You're making a mistake in your treatment of functions. A function is not a
formula. It is an association of a value in the codomain to each value in
the domain, and if two functions have all of the same associations (which
forces them to have the same domain), then they are identical. Therefore >:
and 1: with domain {0} are the same function. Consequently there is only
one identity function on each set because the term "identity function"
uniquely identifies where each point is sent to, namely, itself.
The distinction between large and small categories is that in a small
category all the objects form a single set and all the arrows form another
one. In a large category, the objects are members of a collection, which
can be "bigger" than a set in an informal sense; in particular, all the
sets form a collection but not a set, because a set cannot contain itself.
The distinction is necessary from a formal perspective but is irrelevant to
category theory as used in programming.
Marshall
On Fri, Apr 13, 2012 at 2:18 PM, Raul Miller <rauldmil...@gmail.com> wrote:
> Ok, this helps a great deal.
>
> That said, I am dismayed by the english language the authors use to
> describe arrows. There's an important distinction which exists in the
> mathematical framework they construct, and while they are careful
> about distinguishing analogous ambiguities in other contexts they
> never directly mentions the existence of what I feel is a significant
> ambiguity involving the ways that arrows can be functions.
>
> Here's an implementation of arrow, in J, which corresponds with their
> initial construction of the theory in terms of a multigraph:
>
> arrow=: 2 :0
> assert. n -: y
> u y
> )
>
> For example, a category with objects 0 and 1 could have arrows:
>
> >: arrow 0
> <: arrow 1
> 0: arrow 0
> 1: arrow 0
>
> In other words, here an arrow is a constant function with a single
> element domain. And, you can have different arrows that produce the
> same result for a given domain.
────
● **Given instruction 1**:
Please copy the listing verbatim, starting at its first line and ending at the line containing "MENTIONS LÉGALES (118, 600)", with that line included.
This listing has no connection to the thread on functions and categories.

Entries on target coordinates
────
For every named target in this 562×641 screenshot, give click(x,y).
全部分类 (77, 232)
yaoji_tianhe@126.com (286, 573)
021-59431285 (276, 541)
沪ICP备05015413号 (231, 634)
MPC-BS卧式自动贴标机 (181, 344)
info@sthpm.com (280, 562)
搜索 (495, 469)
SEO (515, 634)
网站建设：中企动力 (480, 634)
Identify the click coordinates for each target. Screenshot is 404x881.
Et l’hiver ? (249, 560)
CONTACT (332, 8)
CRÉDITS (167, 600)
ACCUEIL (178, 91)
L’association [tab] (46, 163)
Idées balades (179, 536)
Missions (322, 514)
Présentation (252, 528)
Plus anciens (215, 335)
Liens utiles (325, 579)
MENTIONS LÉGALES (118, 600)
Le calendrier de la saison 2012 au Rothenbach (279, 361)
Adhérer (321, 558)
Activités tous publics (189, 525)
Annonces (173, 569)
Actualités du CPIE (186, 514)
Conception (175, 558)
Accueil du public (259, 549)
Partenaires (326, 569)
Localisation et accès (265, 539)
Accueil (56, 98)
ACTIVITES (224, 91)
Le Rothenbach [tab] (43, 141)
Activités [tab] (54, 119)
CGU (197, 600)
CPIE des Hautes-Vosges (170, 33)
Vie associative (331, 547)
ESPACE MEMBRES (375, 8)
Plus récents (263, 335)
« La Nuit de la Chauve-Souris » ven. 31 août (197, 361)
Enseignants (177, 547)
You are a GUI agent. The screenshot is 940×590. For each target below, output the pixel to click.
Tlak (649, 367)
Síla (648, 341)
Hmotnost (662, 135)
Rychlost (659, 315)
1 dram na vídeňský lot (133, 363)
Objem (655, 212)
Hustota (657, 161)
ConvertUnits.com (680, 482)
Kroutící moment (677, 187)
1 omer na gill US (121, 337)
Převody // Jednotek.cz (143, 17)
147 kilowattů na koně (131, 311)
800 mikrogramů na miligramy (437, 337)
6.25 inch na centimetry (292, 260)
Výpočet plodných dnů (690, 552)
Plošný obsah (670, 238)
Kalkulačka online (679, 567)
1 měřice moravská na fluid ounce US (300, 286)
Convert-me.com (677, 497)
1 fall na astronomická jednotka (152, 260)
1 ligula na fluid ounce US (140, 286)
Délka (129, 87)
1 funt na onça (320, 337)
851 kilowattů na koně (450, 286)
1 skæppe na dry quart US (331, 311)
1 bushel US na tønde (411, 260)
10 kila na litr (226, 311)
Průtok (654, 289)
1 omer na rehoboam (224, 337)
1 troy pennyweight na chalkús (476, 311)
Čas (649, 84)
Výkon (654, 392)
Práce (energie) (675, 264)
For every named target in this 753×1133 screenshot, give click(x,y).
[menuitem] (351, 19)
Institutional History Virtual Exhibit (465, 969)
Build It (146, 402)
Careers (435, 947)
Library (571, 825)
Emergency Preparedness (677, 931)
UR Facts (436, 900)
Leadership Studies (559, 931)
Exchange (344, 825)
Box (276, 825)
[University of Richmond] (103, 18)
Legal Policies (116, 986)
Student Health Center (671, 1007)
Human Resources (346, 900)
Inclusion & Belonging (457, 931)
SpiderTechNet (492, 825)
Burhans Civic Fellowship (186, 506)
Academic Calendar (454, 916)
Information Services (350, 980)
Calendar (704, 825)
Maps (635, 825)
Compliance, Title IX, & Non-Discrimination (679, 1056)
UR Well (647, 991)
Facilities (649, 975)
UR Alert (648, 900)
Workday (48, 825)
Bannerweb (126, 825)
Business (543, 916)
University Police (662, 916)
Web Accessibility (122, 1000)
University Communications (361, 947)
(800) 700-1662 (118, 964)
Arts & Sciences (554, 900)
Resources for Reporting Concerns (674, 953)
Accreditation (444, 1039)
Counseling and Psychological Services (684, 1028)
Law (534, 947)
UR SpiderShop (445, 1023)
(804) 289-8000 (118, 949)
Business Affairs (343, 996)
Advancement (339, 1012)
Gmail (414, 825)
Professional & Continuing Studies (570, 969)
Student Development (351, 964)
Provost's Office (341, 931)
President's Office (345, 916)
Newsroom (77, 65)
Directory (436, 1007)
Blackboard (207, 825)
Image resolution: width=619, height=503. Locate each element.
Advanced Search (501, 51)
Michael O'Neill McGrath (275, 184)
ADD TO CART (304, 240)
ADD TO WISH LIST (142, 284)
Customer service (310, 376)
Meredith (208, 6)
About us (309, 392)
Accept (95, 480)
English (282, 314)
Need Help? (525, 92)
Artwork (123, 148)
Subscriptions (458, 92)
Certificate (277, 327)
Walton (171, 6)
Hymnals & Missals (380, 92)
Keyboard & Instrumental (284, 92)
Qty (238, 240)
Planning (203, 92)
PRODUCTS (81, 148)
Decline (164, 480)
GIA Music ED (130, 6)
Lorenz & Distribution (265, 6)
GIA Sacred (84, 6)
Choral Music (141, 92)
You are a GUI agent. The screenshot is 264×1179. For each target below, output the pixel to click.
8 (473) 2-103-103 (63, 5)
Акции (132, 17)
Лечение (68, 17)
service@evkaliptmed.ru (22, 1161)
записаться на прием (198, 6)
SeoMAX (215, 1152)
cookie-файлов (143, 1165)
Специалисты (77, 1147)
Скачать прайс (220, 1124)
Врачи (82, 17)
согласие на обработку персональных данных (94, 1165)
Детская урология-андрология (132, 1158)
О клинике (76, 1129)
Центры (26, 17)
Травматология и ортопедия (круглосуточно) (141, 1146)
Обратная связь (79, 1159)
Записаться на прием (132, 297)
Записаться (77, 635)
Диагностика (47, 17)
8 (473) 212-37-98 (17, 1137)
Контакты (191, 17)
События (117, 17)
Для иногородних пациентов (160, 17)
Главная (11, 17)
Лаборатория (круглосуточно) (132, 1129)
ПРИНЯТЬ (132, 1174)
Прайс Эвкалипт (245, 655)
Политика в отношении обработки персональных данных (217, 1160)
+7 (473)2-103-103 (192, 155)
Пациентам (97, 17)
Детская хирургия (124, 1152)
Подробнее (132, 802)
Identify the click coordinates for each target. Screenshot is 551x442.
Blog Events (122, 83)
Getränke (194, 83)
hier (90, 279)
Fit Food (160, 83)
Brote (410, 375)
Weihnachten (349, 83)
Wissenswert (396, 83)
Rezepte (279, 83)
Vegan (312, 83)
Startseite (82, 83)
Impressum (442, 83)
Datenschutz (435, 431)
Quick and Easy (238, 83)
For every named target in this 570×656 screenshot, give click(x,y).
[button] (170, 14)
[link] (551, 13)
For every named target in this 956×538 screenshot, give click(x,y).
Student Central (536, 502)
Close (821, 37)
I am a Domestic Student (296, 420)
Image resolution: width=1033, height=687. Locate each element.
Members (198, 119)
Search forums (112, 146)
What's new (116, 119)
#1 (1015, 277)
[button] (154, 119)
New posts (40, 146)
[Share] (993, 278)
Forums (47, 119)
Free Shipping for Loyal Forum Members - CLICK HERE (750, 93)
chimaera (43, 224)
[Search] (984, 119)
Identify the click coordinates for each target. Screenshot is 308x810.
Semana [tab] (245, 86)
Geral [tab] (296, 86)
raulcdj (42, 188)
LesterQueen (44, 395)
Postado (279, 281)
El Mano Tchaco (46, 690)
────
● **Given instruction 2**:
Continue the thread on functions and categories from the point where it stops.

● **Final result 1**:
For every named target in this 562×641 screenshot, give click(x,y).
全部分类 (77, 232)
yaoji_tianhe@126.com (286, 573)
021-59431285 (276, 541)
沪ICP备05015413号 (231, 634)
MPC-BS卧式自动贴标机 (181, 344)
info@sthpm.com (280, 562)
搜索 (495, 469)
SEO (515, 634)
网站建设：中企动力 (480, 634)
Identify the click coordinates for each target. Screenshot is 404x881.
Et l’hiver ? (249, 560)
CONTACT (332, 8)
CRÉDITS (167, 600)
ACCUEIL (178, 91)
L’association [tab] (46, 163)
Idées balades (179, 536)
Missions (322, 514)
Présentation (252, 528)
Plus anciens (215, 335)
Liens utiles (325, 579)
MENTIONS LÉGALES (118, 600)

● **Final result 2**:
>
> Relevant operations on these kinds of arrows include:
>
> source=: 1 :0
> ('';1;1;1) {:: 5!:1 <'u'
> )
>
> target=: 1 :0
> u u source
> )
>
> idArrow=: 1 :0
> (m"_) arrow m
> )
>
> isIdArrow=: 1 :0
> -:/ u`(u source idArrow)
> )
>
> label=: 1 :0
> ({.('';1) {:: 5!:1 <'u')`:6
> )
>
> compose=: 2 :0
> if. u isIdArrow do. v return. end.
> if. v isIdArrow do. u return. end.
> u@v arrow (v source)
> )
>
> Here are some examples of these operations:
>
> (>: arrow 0) source
> 0
> (>: arrow 0) target
> 1
> (>: arrow 0) label
> >:
>
> Note that the parenthesis here are not necessary, I have only included
> them for emphasis. Note that the function which defines the target in
> terms of the source is the label for the arrow, and different arrows
> can have the same label. (I want arrows to have labels so that I have
> some way of distinguishing between different arrows that connect the
> same nodes in the underlying multigraph.)
>
> >: arrow 1 label
> >:
> >: arrow 2 label
> >:
> +&1 arrow 2 label
> +&1
>
> Note that arrows are functions:
> (+&1 arrow 2) 2
> 3
> but they have restricted domains
> (+&1 arrow 2) 3
> |assertion failure
>
> Also, note that we can have an arbitrary number of arrows connecting a
> node to itself, and exactly one of those arrows is defined as the
> identity arrow:
>
> The identity arrow for 0 is a constant function with the domain 0 and
> the result 0:
> 0 idArrow 0
> 0
>
> This arrow behaves the same as an arrow based on the constant function 0:
> (0 idArrow -: 0: arrow 0) 0
> 1
>
> (Note that, in the above sentence, the parenthesis are important
> because of J's word formation rules.)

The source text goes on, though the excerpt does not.